TranslatorToFlinkSqlAgent (translator_to_flink_sql.py)¶
Purpose: Base abstract class that defines the common interface and shared functionality for all SQL translation agents.
Key Features:
- LLM Configuration: Supports multiple models (Qwen, Mistral, Cogito) with configurable endpoints
- Validation Pipeline: Integrates with Confluent Cloud for Apache Flink for live SQL validation
- Factory Pattern: Provides
get_or_build_sql_translator_agent()for dynamic agent instantiation - Error Handling: Base framework for iterative refinement when validation fails
SparkToFlinkSqlAgent (spark_sql_code_agent.py)¶
Purpose: Specialized agent for translating Spark SQL to Flink SQL with enhanced error categorization and refinement.
Key Features:
- Structured Responses: Uses Pydantic models for consistent LLM output parsing
- Error Categorization: Classifies errors into specific types (syntax, function incompatibility, type mismatch, etc.)
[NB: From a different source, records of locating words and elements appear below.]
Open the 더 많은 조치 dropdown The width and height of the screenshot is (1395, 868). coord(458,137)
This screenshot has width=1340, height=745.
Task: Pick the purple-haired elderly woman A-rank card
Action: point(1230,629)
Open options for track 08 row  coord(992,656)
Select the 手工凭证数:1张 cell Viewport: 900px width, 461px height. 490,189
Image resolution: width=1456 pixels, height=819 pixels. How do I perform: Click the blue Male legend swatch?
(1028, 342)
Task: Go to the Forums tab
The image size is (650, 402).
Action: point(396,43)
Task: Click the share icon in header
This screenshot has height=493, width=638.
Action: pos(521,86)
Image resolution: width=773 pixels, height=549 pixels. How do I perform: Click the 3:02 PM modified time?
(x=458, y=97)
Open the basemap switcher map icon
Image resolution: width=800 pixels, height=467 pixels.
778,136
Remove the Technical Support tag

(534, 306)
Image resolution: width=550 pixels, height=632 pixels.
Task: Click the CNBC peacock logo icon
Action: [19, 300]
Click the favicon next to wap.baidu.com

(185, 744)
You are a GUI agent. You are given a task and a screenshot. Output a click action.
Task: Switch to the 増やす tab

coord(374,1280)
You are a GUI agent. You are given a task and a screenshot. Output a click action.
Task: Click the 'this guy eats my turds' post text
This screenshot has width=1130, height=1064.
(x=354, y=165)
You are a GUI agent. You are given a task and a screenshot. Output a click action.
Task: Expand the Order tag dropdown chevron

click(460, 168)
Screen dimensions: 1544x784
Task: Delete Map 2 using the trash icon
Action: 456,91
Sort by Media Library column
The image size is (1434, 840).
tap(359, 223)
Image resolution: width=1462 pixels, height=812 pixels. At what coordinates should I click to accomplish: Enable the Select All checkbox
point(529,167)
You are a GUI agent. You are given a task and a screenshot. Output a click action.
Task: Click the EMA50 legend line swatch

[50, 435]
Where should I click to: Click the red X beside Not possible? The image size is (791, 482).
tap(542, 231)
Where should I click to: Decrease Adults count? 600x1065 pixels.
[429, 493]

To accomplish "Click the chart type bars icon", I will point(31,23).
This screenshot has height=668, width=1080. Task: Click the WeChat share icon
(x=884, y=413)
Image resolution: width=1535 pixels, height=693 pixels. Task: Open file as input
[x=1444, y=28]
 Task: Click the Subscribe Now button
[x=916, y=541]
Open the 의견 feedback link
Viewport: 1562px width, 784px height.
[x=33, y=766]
- Multi-step Validation: Pre-validation + live validation with up to 3 refinement iterations
- DDL Auto-generation: Automatically creates table definitions from query logic
- Validation History: Tracks all validation attempts for debugging
Specialized Models:
class SparkSqlFlinkDml(BaseModel):
flink_dml_output: str
class SparkSqlFlinkDdl(BaseModel):
flink_ddl_output: str
key_name: str
class SqlRefinement(BaseModel):
refined_ddl: str
refined_dml: str
explanation: str
changes_made: List[str]
KsqlToFlinkSqlAgent (ksql_code_agent.py)¶
Purpose: Specialized agent for translating KSQL (Kafka SQL) to Flink SQL with multi-table support and comprehensive preprocessing.
Key Features:
- Multi-table Processing: Automatically detects and processes multiple CREATE TABLE/STREAM statements
- Input Preprocessing: Removes problematic statements and comments that confuse LLMs
- Batch Translation: Handles complex KSQL scripts with multiple related statements
- Mandatory Validation: Always performs syntax and best practices validation
- File Snapshots: Saves intermediate results for debugging and tracking
Specialized Models:
class KsqlFlinkSql(BaseModel):
ksql_input: str
flink_ddl_output: Optional[str]
flink_dml_output: Optional[str]
class KsqlTableDetection(BaseModel):
has_multiple_tables: bool
table_statements: List[str]
description: str
Using Cursor.ai¶
If you have access to Cursor with claude-4.5-sonnet model or recent model, a prompt like:
using @src/shift_left/shift_left/ai/prompts/ksql_fsql/translator.txt migrate the @src/shift_left/tests/data/ksql-project/sources/w2_processing.ksql file
Will create a markdown file with the original ksql statements and the flink SQL matching statements at a higher speed than running qwen locally.
Also using the new SKILL.md support, the translator.txt prompt may be use inside any AI agent using skill.